Until the 1970s, Oxford’s printing mostly excluded women. One exception to this was Anne Lichfield, widow of the university’s main printer in the late 17th century. She took on the printing demands of a classically educated academy, whose senior members were ordained Anglican clergymen, and who held her in contempt.
Women remained largely absent from the printing works, hardly breaching its walls until the 1890s when the Press established its own bindery—or ‘stitchery’. Since this involved needles and thread, it was viewed as decidedly ‘women’s work’. By the First World War, the bindery employed more than 90 women, with others filling gaps left by Press men on active service. Secretary Charles Cannan divided emergency office duties between his three daughters, one of whom (poet May Wedderburn Cannan) drafted Oxford’s first General Catalogue in 1916.

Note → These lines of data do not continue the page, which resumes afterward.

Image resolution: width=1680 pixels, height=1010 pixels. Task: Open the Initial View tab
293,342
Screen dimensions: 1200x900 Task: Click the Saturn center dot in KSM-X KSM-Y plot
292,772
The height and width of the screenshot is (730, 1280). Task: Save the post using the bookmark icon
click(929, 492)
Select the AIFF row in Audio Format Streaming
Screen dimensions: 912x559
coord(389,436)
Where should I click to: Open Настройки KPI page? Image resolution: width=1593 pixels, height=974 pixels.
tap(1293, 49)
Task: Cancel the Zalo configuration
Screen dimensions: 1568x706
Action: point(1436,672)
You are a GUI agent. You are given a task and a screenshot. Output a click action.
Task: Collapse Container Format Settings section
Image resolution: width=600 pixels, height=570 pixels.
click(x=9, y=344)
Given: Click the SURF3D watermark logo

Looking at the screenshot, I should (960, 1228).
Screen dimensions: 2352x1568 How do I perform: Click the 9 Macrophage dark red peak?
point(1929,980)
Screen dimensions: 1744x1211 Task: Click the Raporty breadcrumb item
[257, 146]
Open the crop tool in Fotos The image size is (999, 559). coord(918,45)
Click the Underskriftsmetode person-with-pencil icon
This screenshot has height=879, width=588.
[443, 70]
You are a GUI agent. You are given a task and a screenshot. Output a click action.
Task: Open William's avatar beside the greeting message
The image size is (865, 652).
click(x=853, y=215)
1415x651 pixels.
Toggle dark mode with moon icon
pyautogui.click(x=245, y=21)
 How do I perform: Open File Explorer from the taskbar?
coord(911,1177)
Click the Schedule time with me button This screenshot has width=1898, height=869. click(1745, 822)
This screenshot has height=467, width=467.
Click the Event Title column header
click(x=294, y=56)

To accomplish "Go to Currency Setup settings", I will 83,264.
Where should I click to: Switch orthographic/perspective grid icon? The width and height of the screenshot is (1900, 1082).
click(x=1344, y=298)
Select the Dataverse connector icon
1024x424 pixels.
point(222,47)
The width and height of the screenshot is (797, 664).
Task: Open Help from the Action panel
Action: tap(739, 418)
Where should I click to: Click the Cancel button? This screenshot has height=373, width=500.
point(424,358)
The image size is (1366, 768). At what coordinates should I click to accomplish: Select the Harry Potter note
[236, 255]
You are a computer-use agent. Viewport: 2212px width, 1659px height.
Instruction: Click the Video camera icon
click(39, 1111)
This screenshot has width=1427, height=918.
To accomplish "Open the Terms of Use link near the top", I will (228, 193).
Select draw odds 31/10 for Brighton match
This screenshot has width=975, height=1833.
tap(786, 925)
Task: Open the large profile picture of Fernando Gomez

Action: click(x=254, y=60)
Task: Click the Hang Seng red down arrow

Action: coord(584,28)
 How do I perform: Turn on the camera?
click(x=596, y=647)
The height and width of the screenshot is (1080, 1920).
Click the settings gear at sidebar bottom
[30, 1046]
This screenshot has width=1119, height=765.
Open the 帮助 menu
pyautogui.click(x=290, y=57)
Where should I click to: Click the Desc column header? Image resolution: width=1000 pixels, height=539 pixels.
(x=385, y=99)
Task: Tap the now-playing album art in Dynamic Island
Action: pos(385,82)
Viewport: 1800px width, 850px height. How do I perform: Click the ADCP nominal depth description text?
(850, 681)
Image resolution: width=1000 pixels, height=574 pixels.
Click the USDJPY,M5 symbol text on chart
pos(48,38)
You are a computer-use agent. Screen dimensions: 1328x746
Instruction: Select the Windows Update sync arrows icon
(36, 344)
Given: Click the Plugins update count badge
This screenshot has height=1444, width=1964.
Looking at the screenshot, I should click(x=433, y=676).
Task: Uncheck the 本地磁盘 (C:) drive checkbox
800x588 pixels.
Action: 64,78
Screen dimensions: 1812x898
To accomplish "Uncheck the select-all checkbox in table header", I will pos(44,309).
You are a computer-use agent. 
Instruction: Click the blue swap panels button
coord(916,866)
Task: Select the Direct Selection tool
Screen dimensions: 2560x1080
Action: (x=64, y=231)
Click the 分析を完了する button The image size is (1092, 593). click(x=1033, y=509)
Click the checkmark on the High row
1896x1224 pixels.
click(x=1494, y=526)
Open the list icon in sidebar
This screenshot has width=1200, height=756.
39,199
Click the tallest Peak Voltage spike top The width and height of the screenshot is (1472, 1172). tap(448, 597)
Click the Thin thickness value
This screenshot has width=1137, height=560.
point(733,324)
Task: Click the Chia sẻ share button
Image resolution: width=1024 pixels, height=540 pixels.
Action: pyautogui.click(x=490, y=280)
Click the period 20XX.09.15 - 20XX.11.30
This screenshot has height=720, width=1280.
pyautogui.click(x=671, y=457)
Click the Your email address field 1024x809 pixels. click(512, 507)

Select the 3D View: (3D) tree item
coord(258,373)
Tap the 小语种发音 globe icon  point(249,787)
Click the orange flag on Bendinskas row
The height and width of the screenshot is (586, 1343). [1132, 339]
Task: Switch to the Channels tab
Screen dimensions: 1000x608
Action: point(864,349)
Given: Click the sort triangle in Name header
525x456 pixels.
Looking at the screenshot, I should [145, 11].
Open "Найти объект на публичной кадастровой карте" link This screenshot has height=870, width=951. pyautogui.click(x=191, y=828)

Still, the Press remained overwhelmingly male—Dame Helen Gardner served as its sole female Delegate, attending meetings between 1959 and 1975. But this situation began to shift by the 1960s. The bindery’s ‘Wantage Contingent’ dealt with booming orders, and increasingly women proved more than a match for the laddish humour of the printers. Equal rights legislation finally led women onto the shop floor in 1979. Since the print shop closed in 1989, women’s role at OUP has expanded out of all recognition and our workforce is now overwhelmingly female.